Home Health Care: A Growing Industry
More and more workers are providing in-home health care to the elderly and disabled. Home health aides provide basic health-related services as well as social engagement and other support that allows their clients to live at home rather than in a full-time care facility.
But unfortunately for the nation’s two million home care aides, federal law categorizes them as providers of “companionship services,” meaning they have no minimum or overtime wage protections. The median annual wages for home health care aides was about $20,000 in 2012.
Department of Labor Updates Companionship Rule
In 2011, the Department of Labor announced it would revise the companionship exemption rules to provide protections for these workers. The new rule was proposed in 2013 and would extend minimum wage and overtime protections to all “direct care workers.” This includes home health aides, personal care aides, and CNAs. The rule also makes clear that care workers who provide medically-related services are not companionship workers and cannot be considered exempt from minimum and overtime wages.
Home Health Care Workers Providing Medically-Related Services Are Not Exempt
To qualify for the companionship exemption under the new rule, an individual must spend her time providing “fellowship and protection.” This includes social, physical, and/or mental activities, and protection means accompanying the person receiving services at home or outside of the home. Home health care workers who provide “medically-related services” are not covered by the companionship exemption.
A service is “medically related” if it is a service that typically requires training to perform, and is usually performed by trained personnel like RNs or CNAs. An example would be changing bandages, taking vital signs, or other diagnostic tasks. Under the old rule, a worker providing these medically-related services in addition to providing companionship was considered exempt from minimum and overtime wages. The new rule makes clear that a direct care worker who provides these medically related services is not exempt from minimum or overtime wages.

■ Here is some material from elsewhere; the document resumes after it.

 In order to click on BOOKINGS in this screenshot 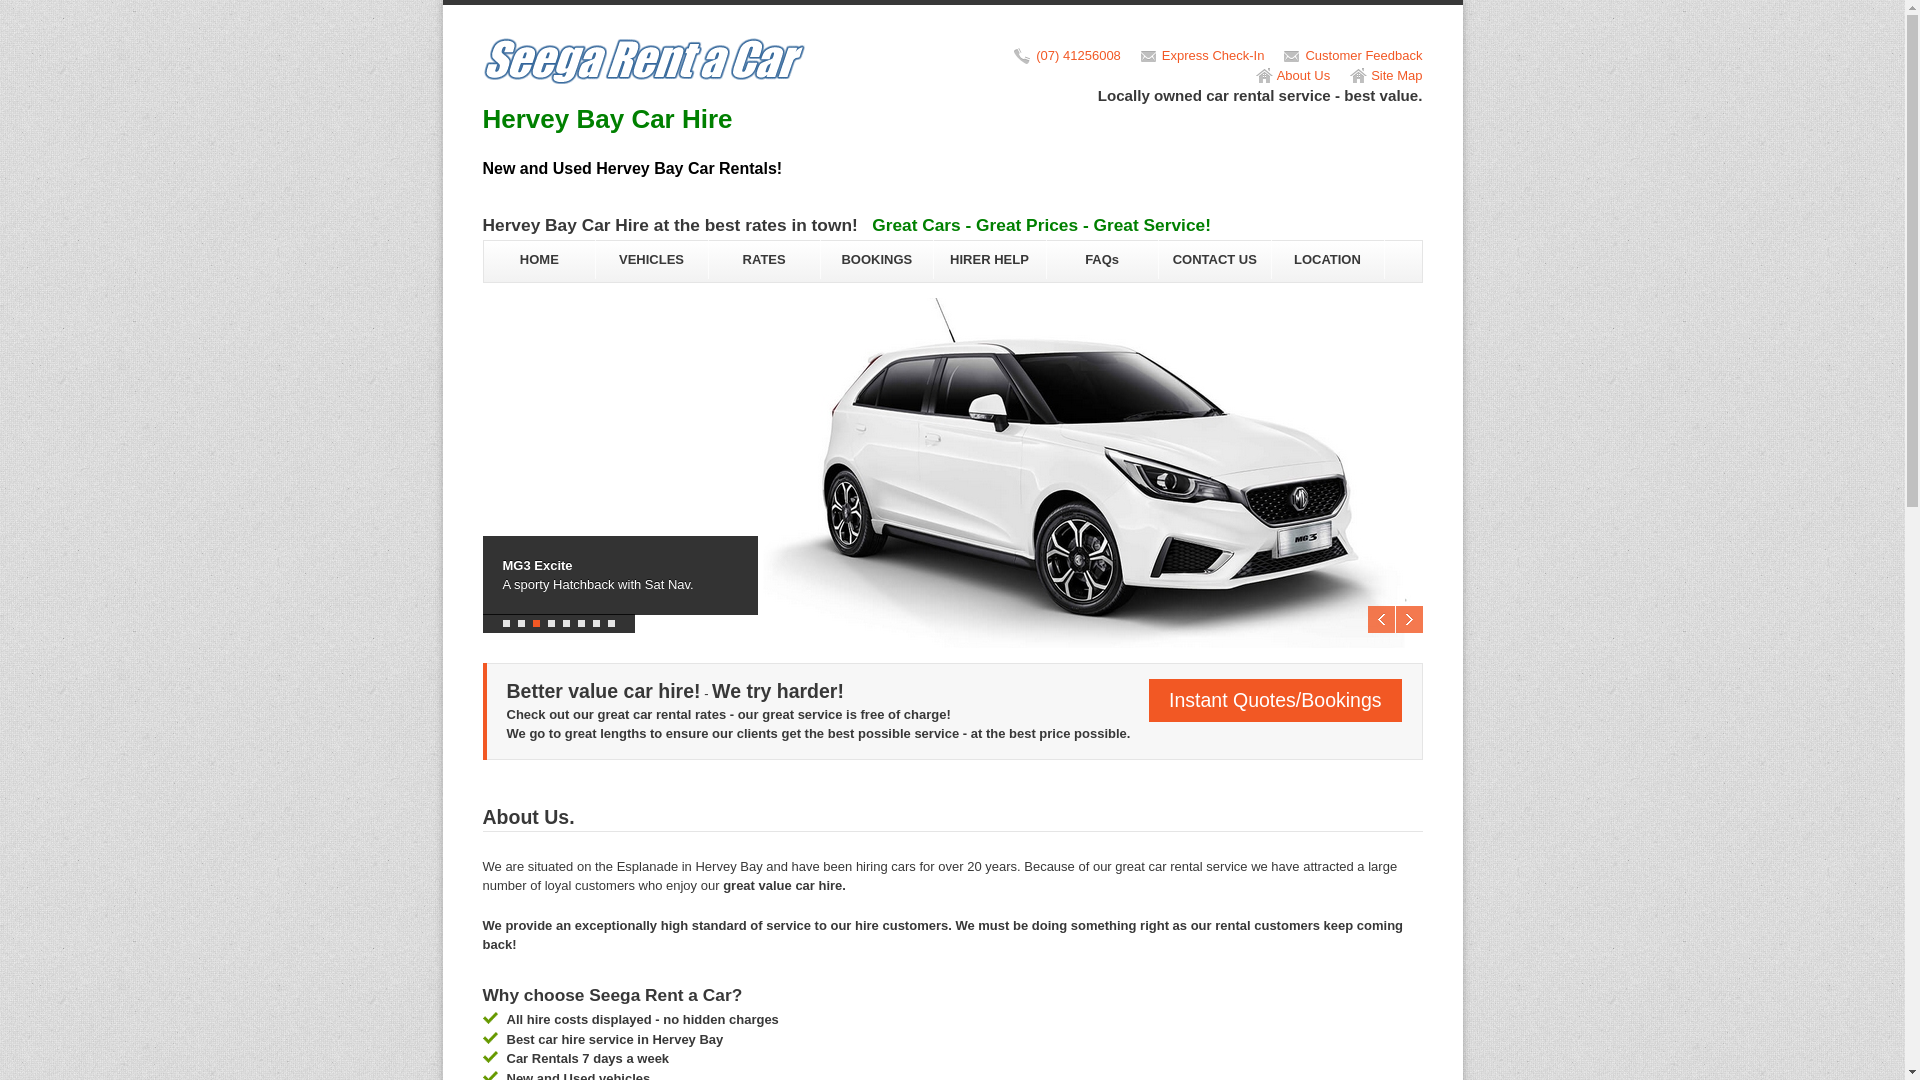, I will do `click(876, 260)`.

Home Health Care Workers Assisting with “Activities of Daily Living” Are Not Exempt
Under the new rule, a home health care worker who spends more than 20% of her work hours on “activities of daily living” or “instrumental activities of daily living” is not covered by the companionship exemption. These activities include, but are not limited to, the following activities:
• Managing finances
• Meal preparation
• Arranging medical care
If more than 20% of a worker’s time is spent on these activities, she is not performing companionship services and must receive minimum and overtime wages.
Third-Party Employers Cannot Claim Companionship Exemption
Home health care workers employed by the person receiving care (or by that person’s family) who provide “fellowship and protection” rather than medical services are still exempt under the “companionship exemption” with the new rule. But third-party employers, such as home care staffing agencies, are not entitled to claim the companionship exemption.
This means an individual family hiring a home health care worker might still be able to use the companionship exemption and not be liable under the FLSA for minimum and overtime wages. But it prevents a corporation that employs home health care workers from evading minimum and overtime wages.
Litigation Has Prevented Implementation of the New Rule
Unfortunately for all of the workers who stand to benefit from these new protections, a court challenge put the planned January 2015 implementation of this rule on hold. In Home Care Association of America v. David Weil, the D.C. District Court struck down the new definition of “companionship services” and the third-party employer rule. The case has been appealed and awaits a decision.